From the entries below, collect every line that contains the string "width". Case counts, so take only lines where it appears in that same case.

********************

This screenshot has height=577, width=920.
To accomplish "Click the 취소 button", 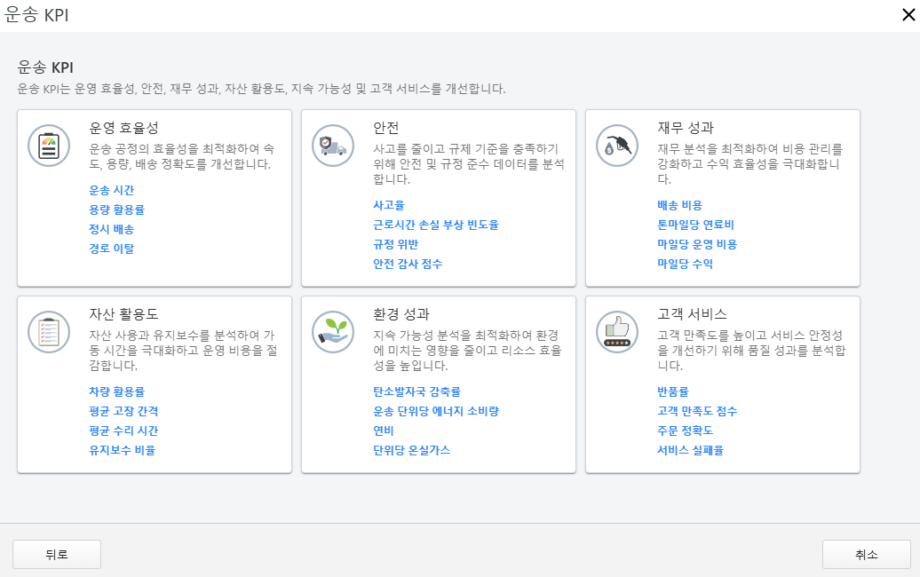I will tap(866, 554).
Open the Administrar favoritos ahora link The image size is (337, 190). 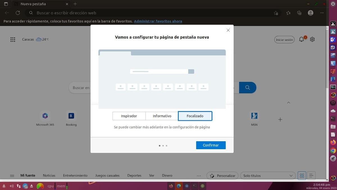point(158,21)
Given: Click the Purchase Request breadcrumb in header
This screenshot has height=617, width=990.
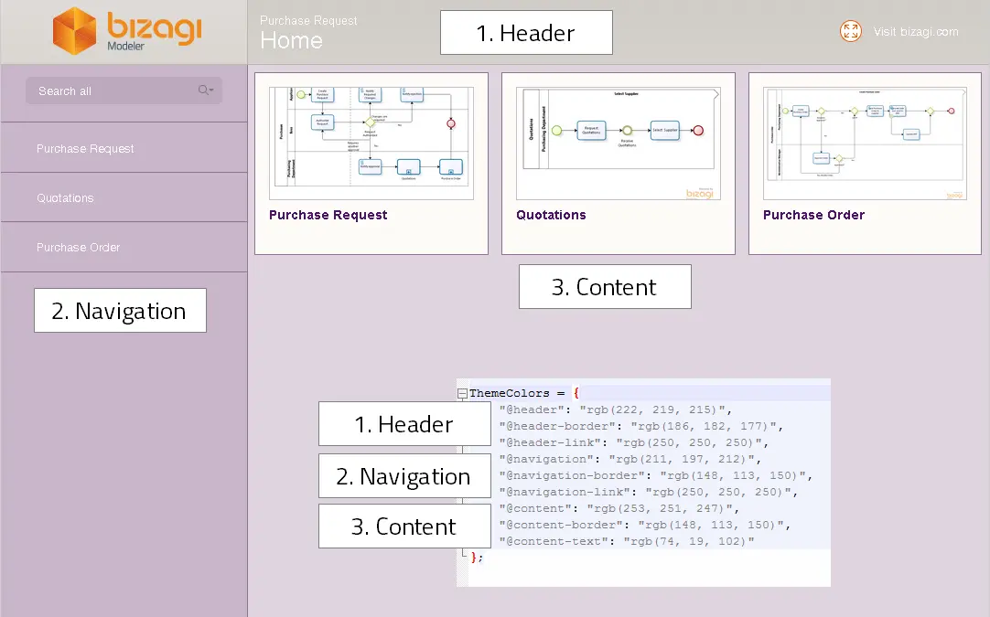Looking at the screenshot, I should tap(308, 20).
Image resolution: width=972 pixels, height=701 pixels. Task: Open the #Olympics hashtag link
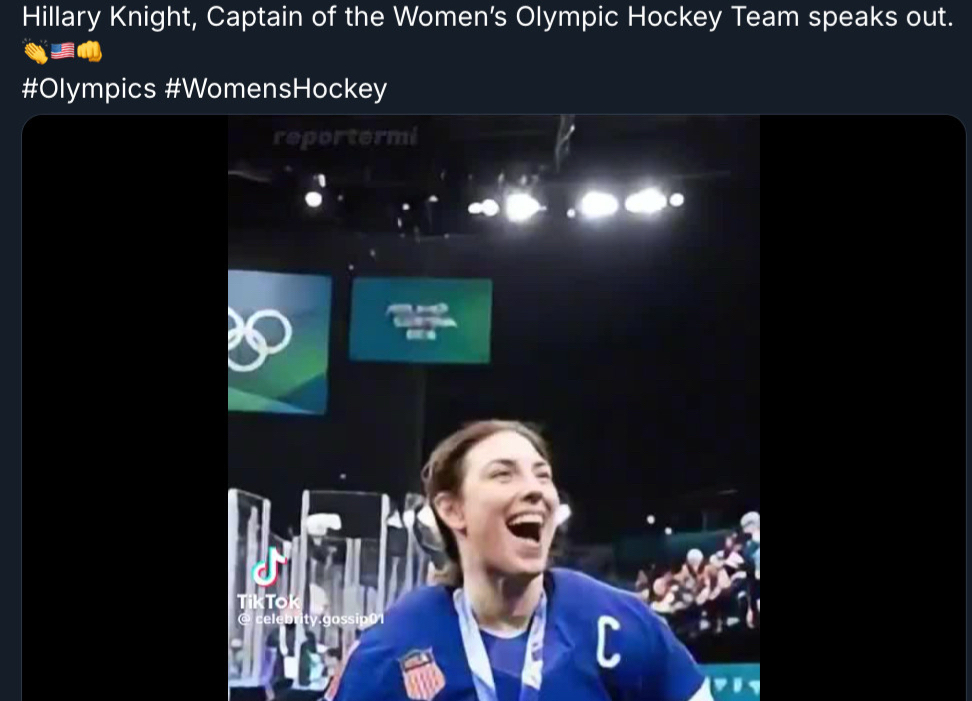(x=89, y=88)
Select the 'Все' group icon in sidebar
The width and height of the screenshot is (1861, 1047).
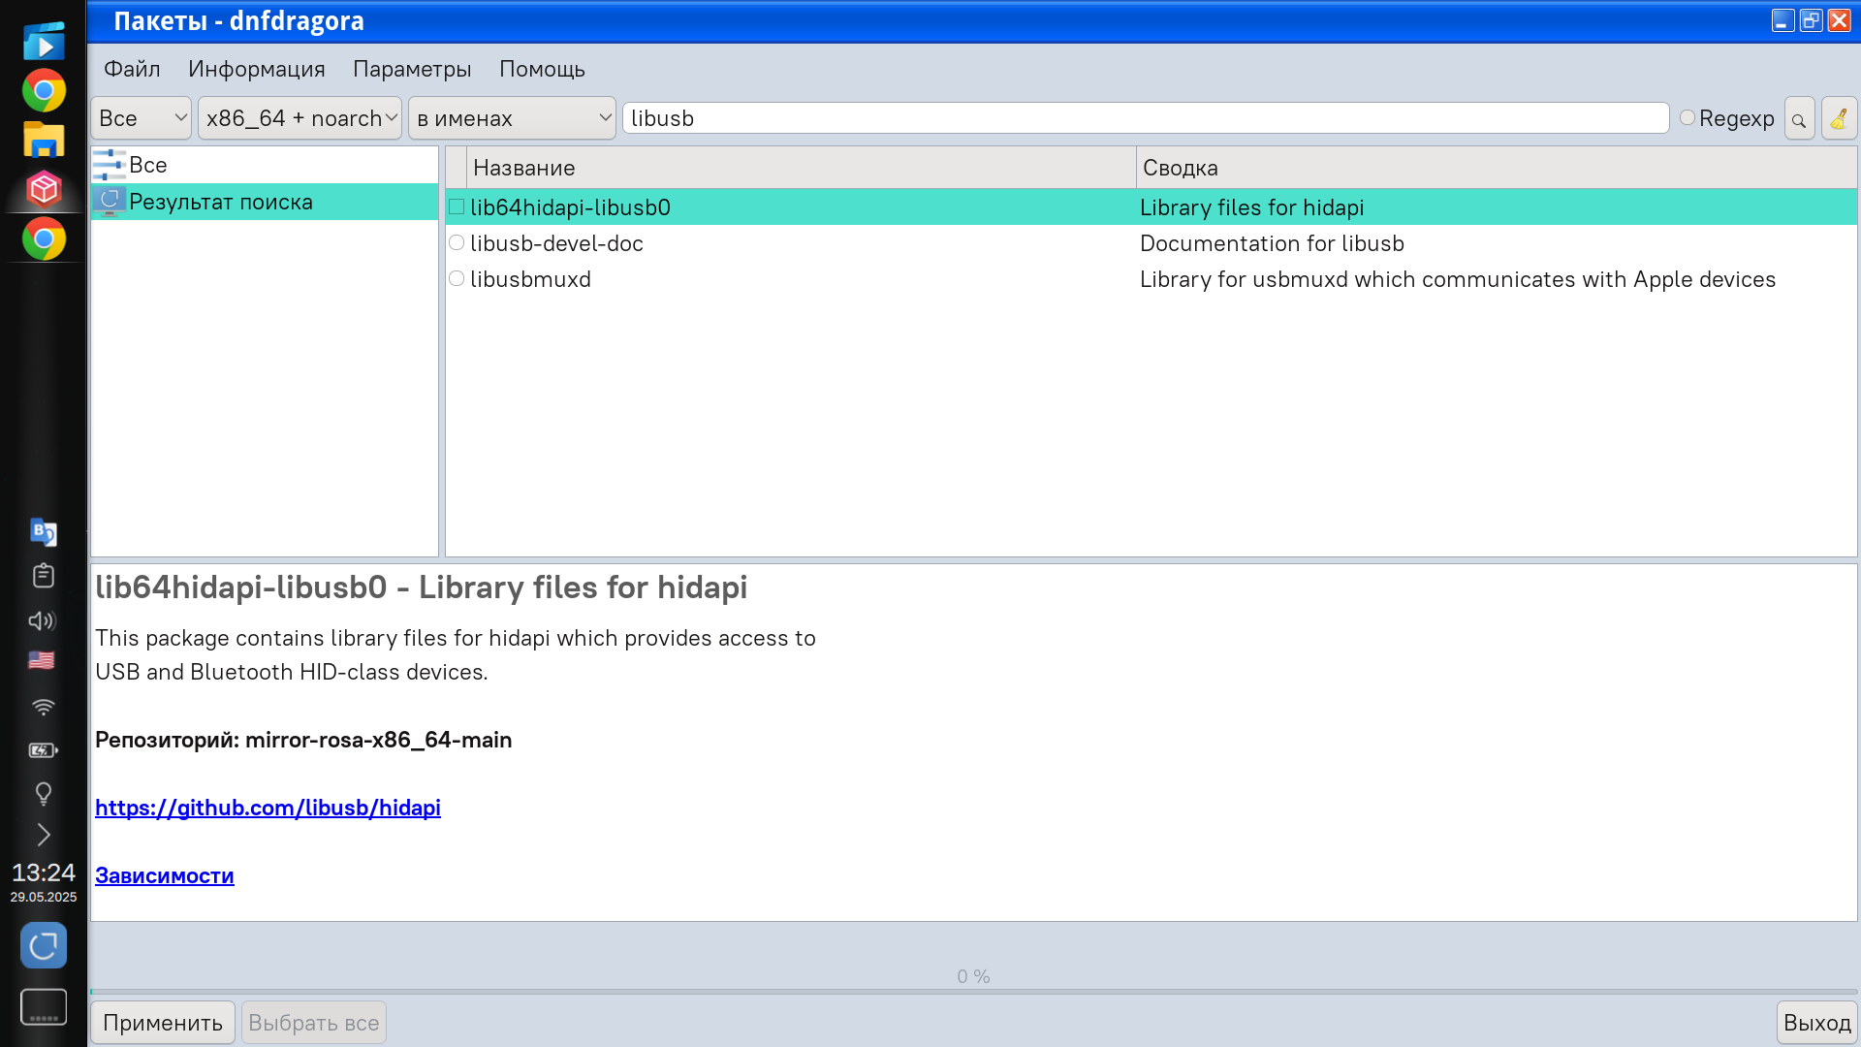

********************

(OUTPUT OF THE EXERCISE):
This screenshot has height=577, width=920.
This screenshot has height=617, width=990.
Image resolution: width=972 pixels, height=701 pixels. Task: Open the #Olympics hashtag link
The width and height of the screenshot is (1861, 1047).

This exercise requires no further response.